Reputation: 23
I'm really new to programming and python and I've been trying to use SpaCy in my python 3.x. However, when I try to apply .pos_ to a text to find the part of speech I do not get any result for part of speech. I've made sure that SpaCy is properly installed and have browsed other Stackoverflow posts and this one github post however it did not help.
Here is the code that I used:
from spacy.lang.en import English
parser = English()
tokens = parser('She ran')
dir(tokens[0])
print(dir(tokens[0]))
def show_POS(text):
tokens = parser(text)
for token in tokens:
print(token.text, token.pos_)
show_POS("She hit the wall.")
def show_dep(text):
tokens = parser(text)
for token in tokens:
print(" {} : {} : {} :{}".format(token.orth_,token.pos_,token.dep_,token.head))
print("token : POS : dep. : head")
print("-------------------------")
show_dep("She hit the wall.")
ex1 = parser("he drinks a water")
for word in ex1:
print(word.text,word.pos_)
And here is the output:
/Users/dalals4/PycharmProjects/NLP-LEARNING/venv/bin/python
/Users/dalals4/PycharmProjects/NLP_learning_practice_chp5.py
['_', '__bytes__', '__class__', '__delattr__', '__dir__', '__doc__',
'__eq__', '__format__', '__ge__', '__getattribute__', '__gt__',
'__hash__', '__init__', '__init_subclass__', '__le__', '__len__',
'__lt__', '__ne__', '__new__', '__pyx_vtable__', '__reduce__',
'__reduce_ex__', '__repr__', '__setattr__', '__setstate__',
'__sizeof__', '__str__', '__subclasshook__', '__unicode__',
'ancestors', 'check_flag', 'children', 'cluster', 'conjuncts', 'dep',
'dep_', 'doc', 'ent_id', 'ent_id_', 'ent_iob', 'ent_iob_', 'ent_type',
'ent_type_', 'get_extension', 'has_extension', 'has_vector', 'head',
'i', 'idx', 'is_alpha', 'is_ancestor', 'is_ascii', 'is_bracket',
'is_currency', 'is_digit', 'is_left_punct', 'is_lower', 'is_oov',
'is_punct', 'is_quote', 'is_right_punct', 'is_sent_start', 'is_space',
'is_stop', 'is_title', 'is_upper', 'lang', 'lang_', 'left_edge',
'lefts', 'lemma', 'lemma_', 'lex_id', 'like_email', 'like_num',
'like_url', 'lower', 'lower_', 'n_lefts', 'n_rights', 'nbor', 'norm',
'norm_', 'orth', 'orth_', 'pos', 'pos_', 'prefix', 'prefix_', 'prob',
'rank', 'right_edge', 'rights', 'sent_start', 'sentiment',
'set_extension', 'shape', 'shape_', 'similarity', 'string', 'subtree',
'suffix', 'suffix_', 'tag', 'tag_', 'text', 'text_with_ws', 'vector',
'vector_norm', 'vocab', 'whitespace_']
She
hit
the
wall
.
token : POS : dep. : head
-------------------------
She : : : She
hit : : : hit
the : : : the
wall : : : wall
. : : : .
he
drinks
a
water
Process finished with exit code 0
Any help would be much appreciated!
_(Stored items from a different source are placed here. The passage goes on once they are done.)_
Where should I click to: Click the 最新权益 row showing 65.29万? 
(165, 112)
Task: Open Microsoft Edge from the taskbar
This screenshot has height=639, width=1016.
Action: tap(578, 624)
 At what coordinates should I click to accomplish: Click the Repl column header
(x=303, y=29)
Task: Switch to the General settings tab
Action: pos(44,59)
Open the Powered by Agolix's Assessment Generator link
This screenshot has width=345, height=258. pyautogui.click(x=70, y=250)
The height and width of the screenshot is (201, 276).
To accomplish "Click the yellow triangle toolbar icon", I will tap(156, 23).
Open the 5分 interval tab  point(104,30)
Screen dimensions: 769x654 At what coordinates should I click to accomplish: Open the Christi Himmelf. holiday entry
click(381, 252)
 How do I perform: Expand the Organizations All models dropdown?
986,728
Thank you so much in advance :)
Upvotes: 2
Views: 1569
Reputation: 7105
The problem here is that you're only importing the English language class, which includes the language-specific data like tokenization rules. But you're not actually loading in a model, which enables spaCy to predict part-of-speech tags and other linguistic annotations.
If you haven't done so already, you first need to installed a model package, e.g. the small English model:
python -m spacy download en_core_web_sm
You can then tell spaCy to load it by calling spacy.load
:
import spacy
nlp = spacy.load('en_core_web_sm')
doc = nlp(u"she ran")
for token in doc:
print(token.text, token.pos_)
This will give you an instance of the English
class with the model weights loaded in, so spaCy can predict part-of-speech tags, dependency labels and named entities.
If you're new to spaCy, I'd recommend checking out the spaCy 101 guide in the docs. It explains the most important concepts, and includes many examples that you can run.
Upvotes: 4